Each line from the one with "Viewport: 733px width, 584px" through the last line of the material is to be printed exactly; no other line and no picture belongs in the copy.

**PROVIDED DATA**
____
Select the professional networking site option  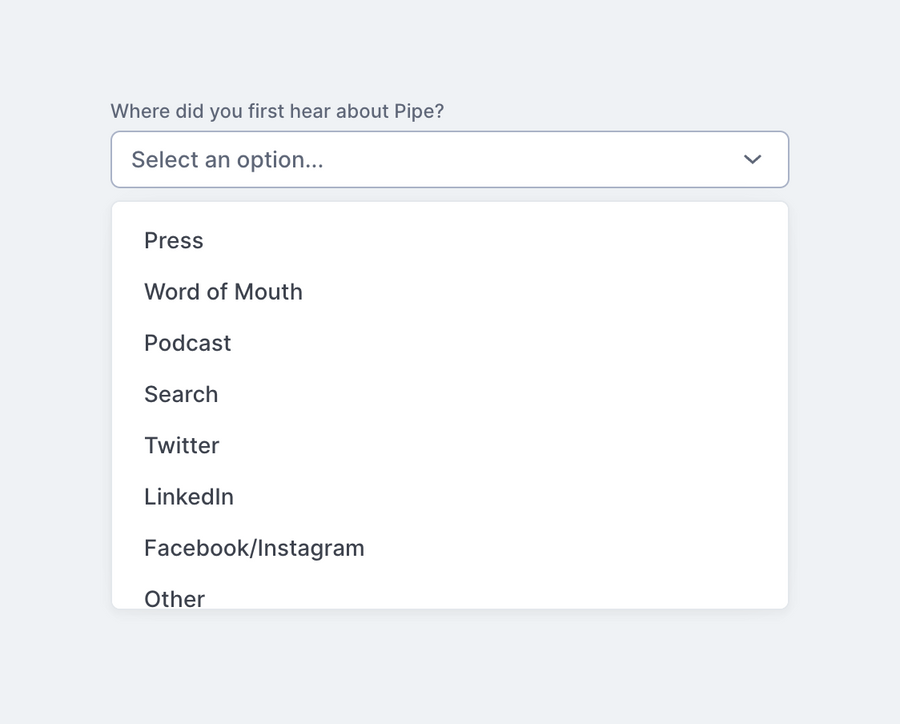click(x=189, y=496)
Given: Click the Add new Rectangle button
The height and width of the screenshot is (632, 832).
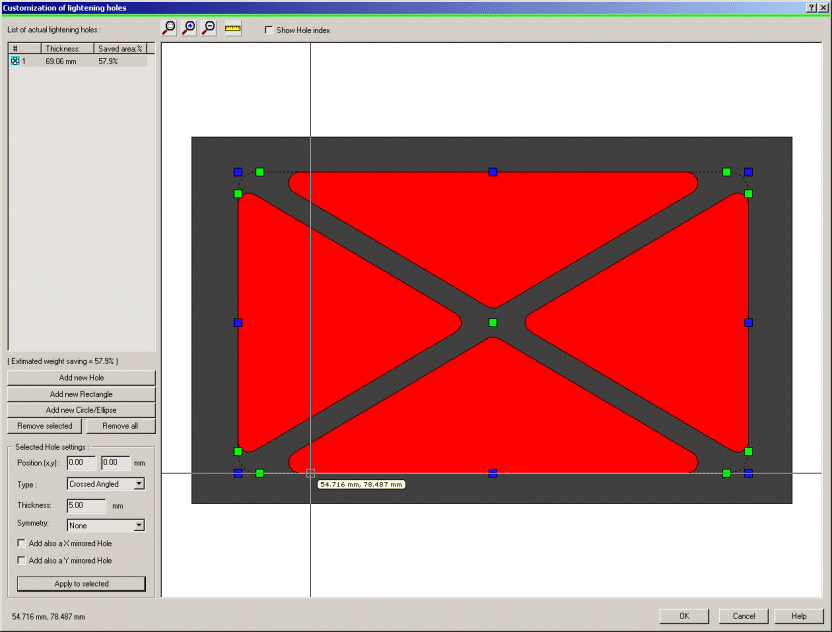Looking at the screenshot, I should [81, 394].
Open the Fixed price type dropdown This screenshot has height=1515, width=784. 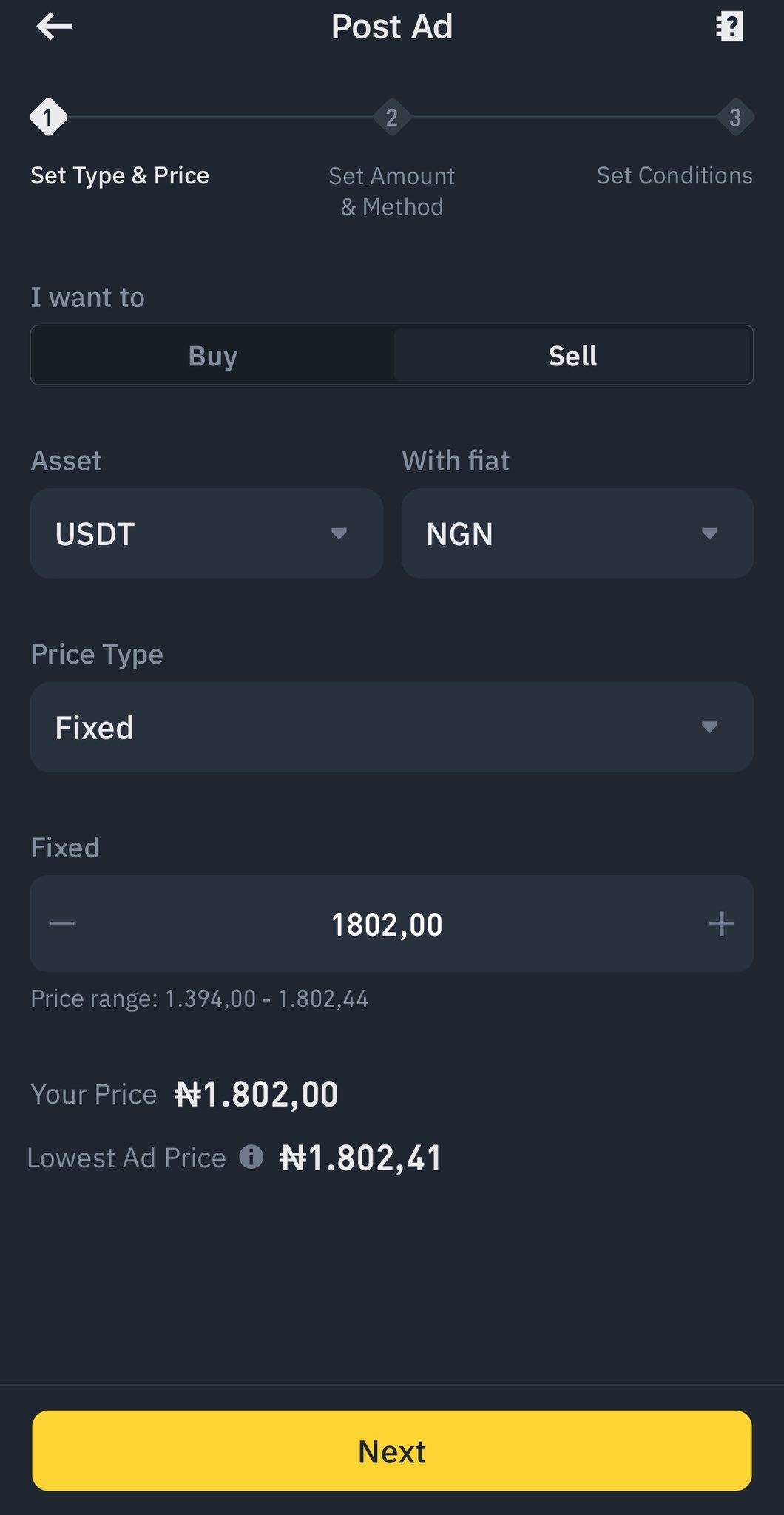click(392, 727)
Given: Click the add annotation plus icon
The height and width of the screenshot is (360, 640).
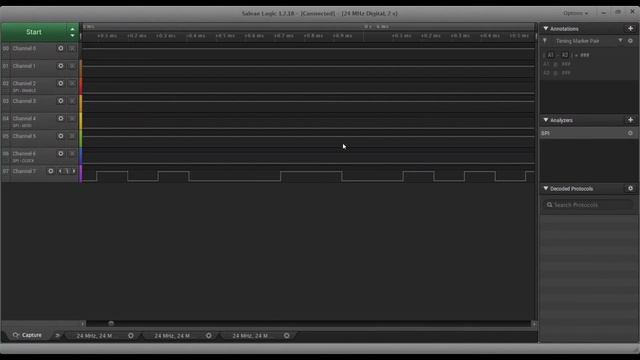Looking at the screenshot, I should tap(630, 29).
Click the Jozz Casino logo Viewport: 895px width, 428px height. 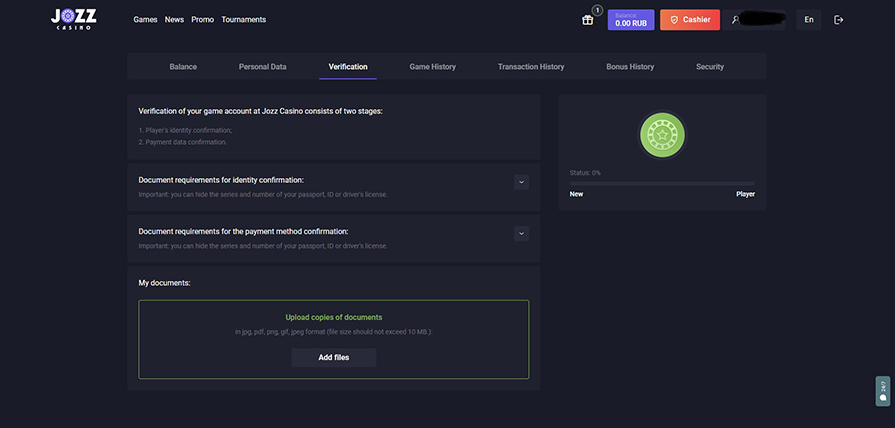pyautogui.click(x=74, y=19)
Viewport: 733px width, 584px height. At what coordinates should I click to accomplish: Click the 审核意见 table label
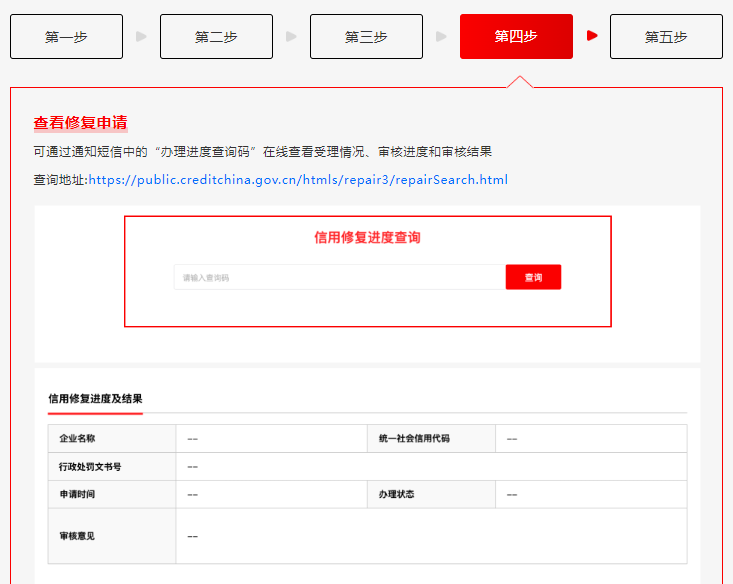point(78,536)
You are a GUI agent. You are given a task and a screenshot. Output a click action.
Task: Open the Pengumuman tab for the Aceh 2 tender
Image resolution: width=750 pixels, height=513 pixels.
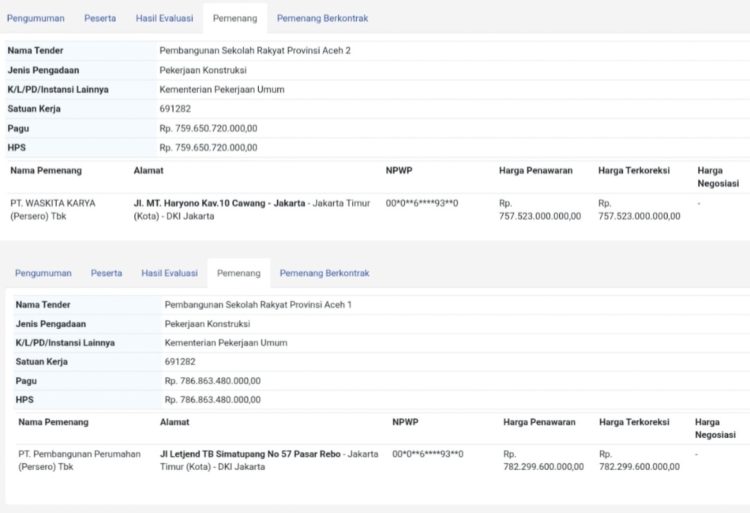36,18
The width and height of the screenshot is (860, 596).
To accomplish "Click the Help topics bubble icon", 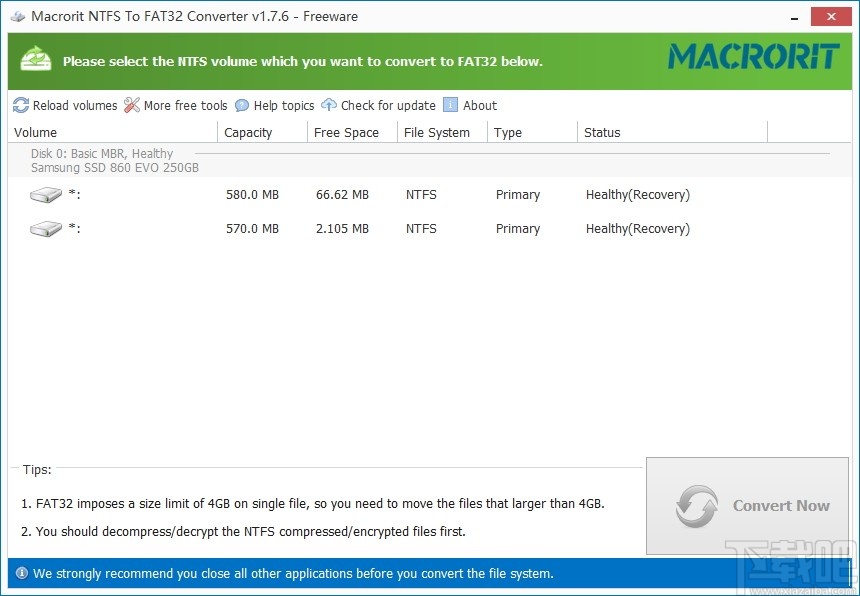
____
**ANSWER AREA**
Viewport: 733px width, 584px height. At what coordinates should I click to accomplish: Click the 审核意见 table label
point(78,536)
You are a GUI agent. You are given a task and a screenshot. Output a click action.
Task: Open the Pengumuman tab for the Aceh 2 tender
Image resolution: width=750 pixels, height=513 pixels.
36,18
The width and height of the screenshot is (860, 596).
To accomplish "Click the Help topics bubble icon", 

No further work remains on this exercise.